Trust is not Global

I have been lax in acknowledging another awesome idea to emerge from recent discussions about how to accelerate progress around data exchange. Just before Thanksgiving (and my daughter's 16th birthday!), Wes Rishel wrote a post in which he proposed that we might short-circuit the daunting and messy current requirement of full transitive trust for participation in the NHIN:

"This approach relies on an assumption: thatthe business trust between organizations that use EHRs and the organizations that receive data from them or send it to them can be addressed without the full formal architecture of transitive organizational trust that complicates the HIE+NHIN approach.

Organizations that exchange data would use the postulated simple Internet mechanism to exchange information with other organizations which they had independently determined to trust."

This - is - an - AWESOME - simplfying - approach.

The idea that we can create some kind of fully-trusted space for health data exchange is really, let's be honest, nuts. Not to mention incredibly dangerous. And as far as I know, it doesn't match any other heterogeneous ecosystem in the world.

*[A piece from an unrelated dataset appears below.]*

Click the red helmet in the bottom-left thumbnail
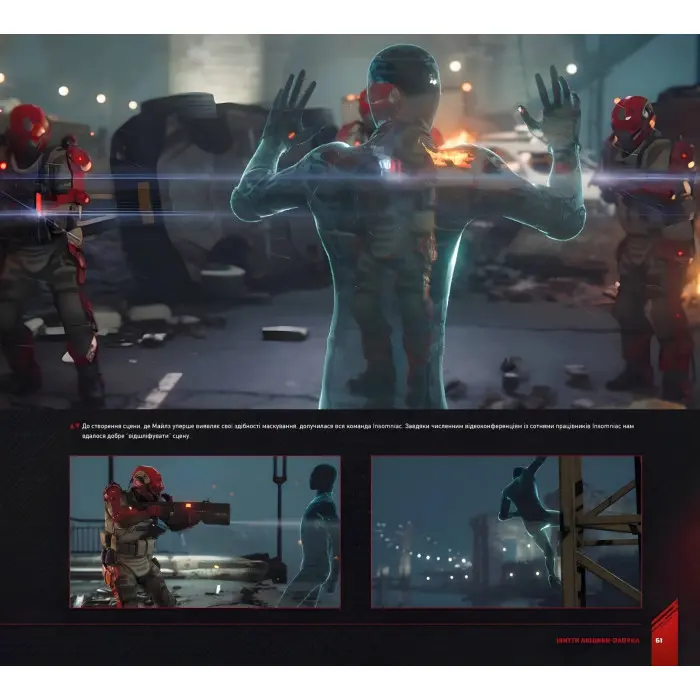The width and height of the screenshot is (700, 700). pyautogui.click(x=146, y=483)
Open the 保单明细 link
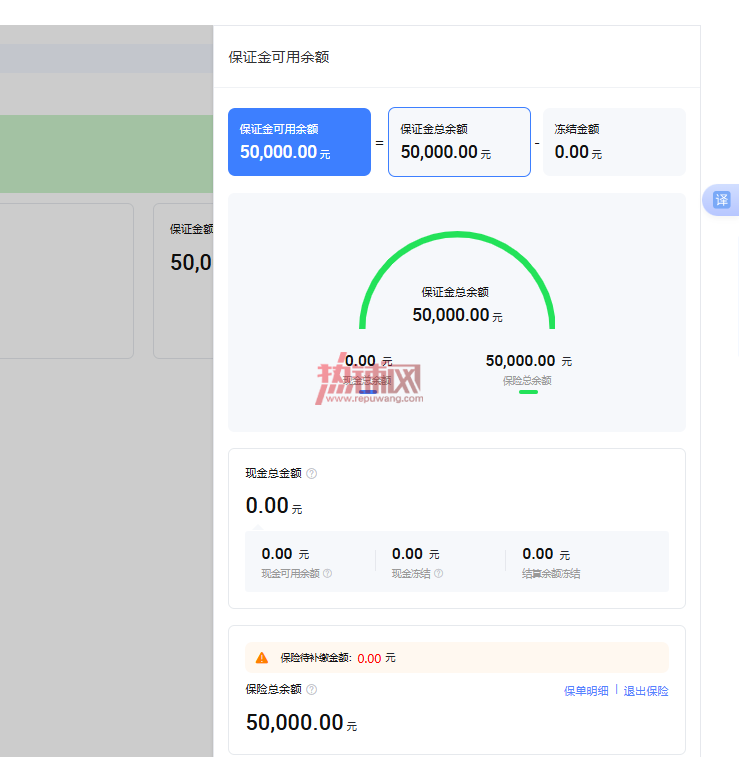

Participation in "the NHIN" should simply be a matter of implementing the right protocols and having sockets open on the Internet. Anybody should be able to plug in, just like they can plug a web server into the web. That doesn't mean that anyone will trust them to exchange data, but that's just a separate issue.

Point-to-point trust will actually get us a long way. State health authorities could certainly register public keys for all of the healthcare entities in their region to accept reporting data. Affiliated organizations could flip the switch to talk to each other. Consumers could choose to connect with individual facilities they work with. It's really pretty powerful.

But --- it has limitations too. For example, the state might really want to trust "any Washington-state certified provider" when accepting metrics, or consumers might want to trust "any JCHAO-certified hospital worldwide" when sharing emergency PHR information.

Well, as it turns out, we already have a technical model that supports the range of scopes of trust - the certificate authority hierarchy model that drives commerce on the Internet today. Why not allow any self-proclaimed authority to issue certificates to healthcare entities, and have those entities present them on the NHIN? This allows for a full and complete range of trust, with different authorities representing different certifications, obligations, promises, and expectations - just like the real world.

By using standard certificate models from the get-go, we can start with point-to-point trust, and expand into more and more powerful use cases as authorities emerge (I would love for HHS to stand up the first of these). We get the best of all worlds --- exchange now, with a path to make it better over time.

This just feels right... and easy. Next!